The Kosovo Protestant church (and the Albanian Protestant Church) was founded by Gjerasim Qiriaz, but there were Protestant efforts previously. The British and Foreign Bible Society was a Protestant-based institution targeting the Ottoman Empire. There was a minor Protestant reformation in the Balkans after the Cyrniea war in 1856 after the Ottoman Turks had to give up. Albania was the sole country in the entire Ottoman Empire to take in the reform beliefs. The first Albanian to convert to Protestantism was Kostandin Kristoforidhi, who did so in 1856. He is buried in the Church St. Mary's of Kala, Elbasan burial grounds. Gjerasim Qiriazi also converted and became the first Albanian ordained Protestant minister.

By 1882, the Albanian Evangelical Church family grew up to 36 believers. The first Protestant church was founded in Manastir. In that year, prayers and sermons were conducted in the Albanian language. In 1890, a second church was opened in Korça, led by the newly Christian Gjerasim Qiriazi. Qiriazi was also the head of the first national society within Albania named "Evangelical Brotherhood". As a result, Gjerasim Qiriazi is considered the father of the Kosovo Protestant Evangelical Church.
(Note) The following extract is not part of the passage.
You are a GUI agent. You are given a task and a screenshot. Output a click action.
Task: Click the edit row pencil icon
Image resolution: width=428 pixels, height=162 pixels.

The church was officially inaugurated on June 16, 1985, by the leadership of Artur Krasniqi. There is a church in downtown Pristina that was built after the church was inaugurated in 1985. Since 1999, after the Kosovo War, more Kosovo Albanians have been converting to the church. Currently, about 15,000 Kosovar Albanians follow this church, most of them having converted. Of these, 2,000 regularly attend church. There is about 6,000 followers in Pristina alone.

==Organization==
Local Protestant churches carry different names, either by its functional or its organizing structure make the formal religious community which is called The "Kosova Protestant Evangelical Church" (KPEC). KPEC has an ecclesiological structure in the organization of its decision-making and executive bodies. The KPEC church hierarchy is formed in that way so it is doctrinally biblical and practically functional. At the local level, Evangelicals respect the autonomy of local churches in self-governing their everyday church affairs. However, at the national level, KPEC bodies are: Assembly (Synod), Leadership Council (Presbytery) and the President.

===General Assembly===
The KPEC General Assembly is the highest decision-making body in KPEC. It gathers once a year and is represented by representatives of all KPEC members. Each Evangelical entity – respectively local churches and organisations of Kosovo – that are KPEC members, are represented by the Legal Representative and in his/her absence by the Authorised Person. A KPEC member can be represented in the KPEC General Assembly by only one vote.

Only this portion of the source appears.